> [WHAT YOU NEED TO DO]
If a line in the data below contains the word "will", copy it out.
»»
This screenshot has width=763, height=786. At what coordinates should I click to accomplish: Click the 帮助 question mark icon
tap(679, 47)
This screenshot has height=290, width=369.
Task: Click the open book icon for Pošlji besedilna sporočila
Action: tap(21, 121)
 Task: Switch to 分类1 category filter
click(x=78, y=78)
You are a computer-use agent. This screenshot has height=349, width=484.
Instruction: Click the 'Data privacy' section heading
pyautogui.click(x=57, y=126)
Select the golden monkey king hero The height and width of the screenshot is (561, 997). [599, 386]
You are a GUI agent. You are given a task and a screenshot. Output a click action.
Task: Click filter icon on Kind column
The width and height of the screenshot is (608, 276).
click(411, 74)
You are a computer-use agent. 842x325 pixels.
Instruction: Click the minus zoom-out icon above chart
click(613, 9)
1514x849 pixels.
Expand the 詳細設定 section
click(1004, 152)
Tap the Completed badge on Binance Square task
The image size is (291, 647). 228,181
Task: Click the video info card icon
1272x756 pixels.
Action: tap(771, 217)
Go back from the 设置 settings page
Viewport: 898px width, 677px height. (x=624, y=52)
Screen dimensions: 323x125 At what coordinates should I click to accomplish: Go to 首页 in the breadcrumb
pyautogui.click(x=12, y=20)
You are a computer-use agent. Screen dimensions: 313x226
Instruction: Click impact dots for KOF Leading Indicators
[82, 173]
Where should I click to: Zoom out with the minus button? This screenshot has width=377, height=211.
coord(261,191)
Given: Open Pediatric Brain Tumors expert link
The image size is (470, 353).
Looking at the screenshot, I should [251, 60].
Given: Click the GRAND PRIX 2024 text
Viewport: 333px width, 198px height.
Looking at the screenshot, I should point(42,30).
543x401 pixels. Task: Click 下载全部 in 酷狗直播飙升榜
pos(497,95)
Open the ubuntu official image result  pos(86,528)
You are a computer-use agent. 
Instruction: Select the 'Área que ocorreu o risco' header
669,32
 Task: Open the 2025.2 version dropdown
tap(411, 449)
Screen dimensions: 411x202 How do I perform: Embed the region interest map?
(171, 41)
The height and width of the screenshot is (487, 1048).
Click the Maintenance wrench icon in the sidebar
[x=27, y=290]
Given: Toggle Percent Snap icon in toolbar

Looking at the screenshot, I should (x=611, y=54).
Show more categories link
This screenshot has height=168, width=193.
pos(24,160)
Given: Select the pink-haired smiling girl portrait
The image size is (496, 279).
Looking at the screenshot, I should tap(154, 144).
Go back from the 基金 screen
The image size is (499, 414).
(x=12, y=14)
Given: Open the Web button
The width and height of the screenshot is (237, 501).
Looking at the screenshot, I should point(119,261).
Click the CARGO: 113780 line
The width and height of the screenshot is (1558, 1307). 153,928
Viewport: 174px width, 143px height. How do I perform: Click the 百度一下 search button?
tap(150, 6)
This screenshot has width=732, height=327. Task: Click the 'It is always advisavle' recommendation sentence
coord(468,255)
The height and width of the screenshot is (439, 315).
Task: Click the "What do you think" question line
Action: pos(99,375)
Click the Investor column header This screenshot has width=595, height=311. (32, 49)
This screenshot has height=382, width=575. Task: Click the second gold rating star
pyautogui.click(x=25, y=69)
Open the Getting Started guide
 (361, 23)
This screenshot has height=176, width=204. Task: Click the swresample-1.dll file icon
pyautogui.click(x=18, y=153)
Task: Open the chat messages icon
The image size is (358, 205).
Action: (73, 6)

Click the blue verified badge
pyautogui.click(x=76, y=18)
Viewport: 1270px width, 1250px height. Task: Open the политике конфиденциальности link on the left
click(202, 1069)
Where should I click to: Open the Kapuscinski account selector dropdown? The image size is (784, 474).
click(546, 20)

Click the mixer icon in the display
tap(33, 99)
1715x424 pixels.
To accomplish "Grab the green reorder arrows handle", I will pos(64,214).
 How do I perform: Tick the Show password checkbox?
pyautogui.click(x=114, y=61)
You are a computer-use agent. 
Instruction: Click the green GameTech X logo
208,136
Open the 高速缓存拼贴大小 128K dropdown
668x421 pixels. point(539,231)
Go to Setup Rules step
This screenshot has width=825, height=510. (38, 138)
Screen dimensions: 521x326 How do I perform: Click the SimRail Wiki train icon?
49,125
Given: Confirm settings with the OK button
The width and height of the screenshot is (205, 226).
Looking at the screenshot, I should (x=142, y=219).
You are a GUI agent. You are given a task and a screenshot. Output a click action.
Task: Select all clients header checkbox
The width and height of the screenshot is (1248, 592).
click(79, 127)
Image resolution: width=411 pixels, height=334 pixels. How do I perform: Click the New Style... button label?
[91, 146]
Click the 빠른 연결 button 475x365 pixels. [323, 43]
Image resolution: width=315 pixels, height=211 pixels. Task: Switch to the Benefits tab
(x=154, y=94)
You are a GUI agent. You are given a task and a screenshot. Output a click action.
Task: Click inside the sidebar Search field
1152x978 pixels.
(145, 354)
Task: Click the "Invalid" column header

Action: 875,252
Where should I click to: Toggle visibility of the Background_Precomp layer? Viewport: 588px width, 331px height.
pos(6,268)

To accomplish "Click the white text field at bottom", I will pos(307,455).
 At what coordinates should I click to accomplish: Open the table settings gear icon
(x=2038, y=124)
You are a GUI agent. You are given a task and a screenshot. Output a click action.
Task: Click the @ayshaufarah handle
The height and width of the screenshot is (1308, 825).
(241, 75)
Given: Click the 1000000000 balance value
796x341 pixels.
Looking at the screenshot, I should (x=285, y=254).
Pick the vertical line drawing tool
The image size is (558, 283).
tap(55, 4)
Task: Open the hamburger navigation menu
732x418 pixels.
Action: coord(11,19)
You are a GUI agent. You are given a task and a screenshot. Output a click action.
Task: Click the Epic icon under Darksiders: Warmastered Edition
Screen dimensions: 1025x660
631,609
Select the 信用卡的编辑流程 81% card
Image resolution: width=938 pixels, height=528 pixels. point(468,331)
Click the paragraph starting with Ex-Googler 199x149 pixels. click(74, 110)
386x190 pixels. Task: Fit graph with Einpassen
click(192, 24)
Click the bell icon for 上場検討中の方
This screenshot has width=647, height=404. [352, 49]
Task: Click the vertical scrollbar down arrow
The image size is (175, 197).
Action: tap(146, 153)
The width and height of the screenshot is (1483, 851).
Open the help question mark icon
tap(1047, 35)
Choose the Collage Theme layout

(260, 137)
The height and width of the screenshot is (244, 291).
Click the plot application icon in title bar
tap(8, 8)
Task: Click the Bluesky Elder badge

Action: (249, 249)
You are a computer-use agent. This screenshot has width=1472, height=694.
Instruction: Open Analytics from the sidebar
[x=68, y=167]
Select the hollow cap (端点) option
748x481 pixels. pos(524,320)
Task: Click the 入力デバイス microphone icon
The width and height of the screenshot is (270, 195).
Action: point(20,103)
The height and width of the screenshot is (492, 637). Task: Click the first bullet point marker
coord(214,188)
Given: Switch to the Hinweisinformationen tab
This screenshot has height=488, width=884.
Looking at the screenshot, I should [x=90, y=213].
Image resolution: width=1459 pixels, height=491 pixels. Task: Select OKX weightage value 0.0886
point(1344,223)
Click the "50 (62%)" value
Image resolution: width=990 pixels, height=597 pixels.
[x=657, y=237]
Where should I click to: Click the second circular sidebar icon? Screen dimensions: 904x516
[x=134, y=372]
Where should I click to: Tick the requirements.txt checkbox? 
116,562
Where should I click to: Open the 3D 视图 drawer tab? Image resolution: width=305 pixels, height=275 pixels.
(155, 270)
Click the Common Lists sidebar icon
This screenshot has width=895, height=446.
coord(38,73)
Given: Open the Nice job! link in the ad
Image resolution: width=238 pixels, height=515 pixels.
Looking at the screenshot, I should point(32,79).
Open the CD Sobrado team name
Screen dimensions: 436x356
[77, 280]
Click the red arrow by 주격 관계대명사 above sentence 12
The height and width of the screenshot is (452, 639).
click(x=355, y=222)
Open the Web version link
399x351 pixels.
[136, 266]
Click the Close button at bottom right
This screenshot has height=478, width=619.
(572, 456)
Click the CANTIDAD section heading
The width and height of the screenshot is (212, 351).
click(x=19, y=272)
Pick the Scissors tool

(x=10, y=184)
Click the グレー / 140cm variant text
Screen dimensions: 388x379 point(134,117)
««
> [REPLY TO THE EXERCISE]
To accomplish "Grab the green reorder arrows handle", I will pos(64,214).
To accomplish "Click the white text field at bottom", I will pos(307,455).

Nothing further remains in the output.